The Government does not propose to include habeas corpus, fair trials, and trial by jury in the written constitution as, apparently, there is no threat to these rights and no current need to protect them. You may draw your own conclusions about the wisdom of that plan.
Fourth, the proposed constitution is not intended to have legal effect – that is, the rights or responsibilities codified therein are not intended to be enforceable by an individual in court. It is not intended to have the statutory force of an Act of Parliament. In fact, its purpose would be only this:
A non-statutory declaration could be readily amended and updated over time. Its effect would be intended as primarily political and symbolic rather than legal.
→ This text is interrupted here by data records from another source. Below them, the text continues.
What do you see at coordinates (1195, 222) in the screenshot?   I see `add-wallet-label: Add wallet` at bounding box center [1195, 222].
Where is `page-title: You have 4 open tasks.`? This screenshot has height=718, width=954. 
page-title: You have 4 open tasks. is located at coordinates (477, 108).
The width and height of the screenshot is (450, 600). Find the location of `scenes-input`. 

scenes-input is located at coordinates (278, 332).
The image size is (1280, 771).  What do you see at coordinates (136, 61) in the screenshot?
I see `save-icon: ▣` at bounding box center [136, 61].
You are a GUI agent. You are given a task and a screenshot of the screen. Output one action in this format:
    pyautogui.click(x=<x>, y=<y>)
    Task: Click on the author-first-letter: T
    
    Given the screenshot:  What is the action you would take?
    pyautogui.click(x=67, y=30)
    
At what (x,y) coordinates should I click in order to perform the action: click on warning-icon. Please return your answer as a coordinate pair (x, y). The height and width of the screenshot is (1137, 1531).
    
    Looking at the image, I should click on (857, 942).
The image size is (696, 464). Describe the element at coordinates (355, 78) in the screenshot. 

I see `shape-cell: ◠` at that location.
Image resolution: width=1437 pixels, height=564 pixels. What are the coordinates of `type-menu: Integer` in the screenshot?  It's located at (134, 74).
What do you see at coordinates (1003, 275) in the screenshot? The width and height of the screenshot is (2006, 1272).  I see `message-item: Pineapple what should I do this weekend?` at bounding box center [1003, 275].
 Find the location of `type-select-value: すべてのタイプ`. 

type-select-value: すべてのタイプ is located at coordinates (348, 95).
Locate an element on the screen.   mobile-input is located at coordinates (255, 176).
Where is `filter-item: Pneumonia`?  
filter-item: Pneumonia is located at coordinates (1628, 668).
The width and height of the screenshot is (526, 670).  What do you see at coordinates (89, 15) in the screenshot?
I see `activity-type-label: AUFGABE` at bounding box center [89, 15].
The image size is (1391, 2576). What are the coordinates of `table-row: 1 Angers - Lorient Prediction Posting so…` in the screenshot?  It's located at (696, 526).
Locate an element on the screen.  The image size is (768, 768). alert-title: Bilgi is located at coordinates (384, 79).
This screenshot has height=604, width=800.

The fact that a charter or declaration might not have statutory force or was otherwise not justiciable would not mean that the exercise or the text itself lacked force. It could still carry great legitimacy in the wider sense of that word, by the strength of the consent behind it, and by the way in which it helped to set standards, as yardsticks of the behaviour we expected of others and of ourselves as members of UK society.
In short, Brown’s ‘written constitution’ would be a poorly-drafted, cumbersomely huge, non-traditional, non-justiciable framework setting out the minutiae of Britons’ lives without holding the government to any definitive principles of action or, even, guaranteeing its legal responsibility to protect the rights listed therein, let alone enforce the many entitlements also included.
(There are numerous other problems with this proposed ‘constitution,’ which you may identify by reading it yourself provided you accept the risk to your blood pressure.)
The rest of Brown’s speech is a clever call for his political opponents to agree with him. This, truly, is the language of politics: for if they disagree with him, they would entrench privilege and unfairness at the expense of the people; and if they agree with him, there is no need for them at all.
The not-so-clever part of his peroration is the constant call for change. Change, by definition, would be something different from what we have now. And what we have now, what we have had for thirteen years, is Labour. I have to wonder at Brown’s motivation for reminding us all of that. And for enumerating a deliberate and concentrated program of attacks on the existing checks and balances on the Government’s power that are, at the moment, the only institutions and processes in the country that limit the majority party’s near-incalculable power over public life and protect the few fundamental liberties remaining to the people of Britain.